Работа над сценарием — это рождение мира путем попытки его сформулировать.
Есть такая таинственная и немножко наивная мысль, что если снимать как американцы, то это будут смотреть везде. Нет, мы пытаемся как американцы, — а никто не смотрит. Потому что по-настоящему интернациональным может стать только по-настоящему национальное.
Меня, например, больше интересуют не слезы в глазах актера, а их рождение. Когда актер в драматической сцене не знает, что ему играть, он сразу плачет, и все охают: ох, как он играет! А у него просто легко текут слезы.
Оставьте классиков в покое!
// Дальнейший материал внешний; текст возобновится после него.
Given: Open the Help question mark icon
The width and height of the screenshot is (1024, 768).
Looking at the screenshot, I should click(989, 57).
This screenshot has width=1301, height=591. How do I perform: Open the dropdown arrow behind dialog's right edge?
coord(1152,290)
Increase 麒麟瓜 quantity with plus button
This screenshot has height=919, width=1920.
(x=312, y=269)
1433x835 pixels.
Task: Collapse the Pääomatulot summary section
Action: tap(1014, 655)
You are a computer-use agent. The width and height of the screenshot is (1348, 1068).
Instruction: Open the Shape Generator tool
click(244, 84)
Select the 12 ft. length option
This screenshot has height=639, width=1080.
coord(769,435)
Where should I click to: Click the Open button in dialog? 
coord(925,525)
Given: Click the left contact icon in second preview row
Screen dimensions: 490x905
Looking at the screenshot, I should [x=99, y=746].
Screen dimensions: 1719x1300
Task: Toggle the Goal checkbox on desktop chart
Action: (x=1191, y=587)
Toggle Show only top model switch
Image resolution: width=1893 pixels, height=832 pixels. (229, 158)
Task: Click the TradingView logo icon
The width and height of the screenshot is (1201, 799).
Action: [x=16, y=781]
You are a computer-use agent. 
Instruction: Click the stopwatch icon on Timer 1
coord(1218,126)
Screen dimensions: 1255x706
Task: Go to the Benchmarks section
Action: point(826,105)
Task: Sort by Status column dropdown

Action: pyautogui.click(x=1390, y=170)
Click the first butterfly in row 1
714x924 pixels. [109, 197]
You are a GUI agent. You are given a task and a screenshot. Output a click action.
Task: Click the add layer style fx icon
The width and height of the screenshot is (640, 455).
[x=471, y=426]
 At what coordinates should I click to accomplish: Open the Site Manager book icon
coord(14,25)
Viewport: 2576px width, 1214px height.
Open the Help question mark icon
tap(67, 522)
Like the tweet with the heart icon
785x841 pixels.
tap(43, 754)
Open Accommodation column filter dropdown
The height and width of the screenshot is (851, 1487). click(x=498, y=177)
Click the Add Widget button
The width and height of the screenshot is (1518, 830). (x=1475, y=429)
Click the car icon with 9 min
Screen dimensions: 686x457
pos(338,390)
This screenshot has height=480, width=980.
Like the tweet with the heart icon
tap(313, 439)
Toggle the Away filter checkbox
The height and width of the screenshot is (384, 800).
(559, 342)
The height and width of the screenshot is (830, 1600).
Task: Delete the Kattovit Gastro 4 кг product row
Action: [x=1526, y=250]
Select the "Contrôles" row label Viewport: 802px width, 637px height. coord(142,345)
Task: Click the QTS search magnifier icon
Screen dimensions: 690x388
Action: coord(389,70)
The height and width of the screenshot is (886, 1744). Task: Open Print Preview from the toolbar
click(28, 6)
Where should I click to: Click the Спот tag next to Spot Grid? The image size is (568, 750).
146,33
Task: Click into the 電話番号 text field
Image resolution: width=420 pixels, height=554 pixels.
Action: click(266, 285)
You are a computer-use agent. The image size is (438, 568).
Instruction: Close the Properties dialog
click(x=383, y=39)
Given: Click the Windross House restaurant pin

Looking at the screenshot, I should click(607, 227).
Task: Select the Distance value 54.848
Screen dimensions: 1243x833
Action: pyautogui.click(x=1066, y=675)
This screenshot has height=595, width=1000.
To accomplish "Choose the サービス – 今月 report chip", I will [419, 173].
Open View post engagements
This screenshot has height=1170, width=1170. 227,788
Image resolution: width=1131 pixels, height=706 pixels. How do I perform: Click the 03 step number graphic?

Я иногда представляю себе, что сделал бы Достоевский с режиссером, который поставил его «Братьев Карамазовых» в том виде, как они идут в наши дни. Или что бы сделал, скажем, Гоголь, увидев то, что сотворили с его «Мертвыми душами».
Мат — одно из великих изощренных изобретений русского народа. Есть отвратительный мат, когда на нем разговаривают в электричке, но есть мат как средство выражения крайнего состояния человека: боль, война, атака, смерть, и это оправдано ситуацией... Я сам матерщинник, но в обычной речи вы от меня этого не услышите.
В кино меня сейчас трогает новая волна китайских сорокалетних режиссеров, которые востребованы на фестивалях. Меня поражает то, что они не боятся рассказывать в сегодняшнем мире неторопливые истории, поражает их независимость от сегодняшнего ритма.
Люблю мультфильмы про Микки Мауса и Бэмби. Мультфильмы — очень чистый жанр: как босанова в музыке, как вестерн в кино.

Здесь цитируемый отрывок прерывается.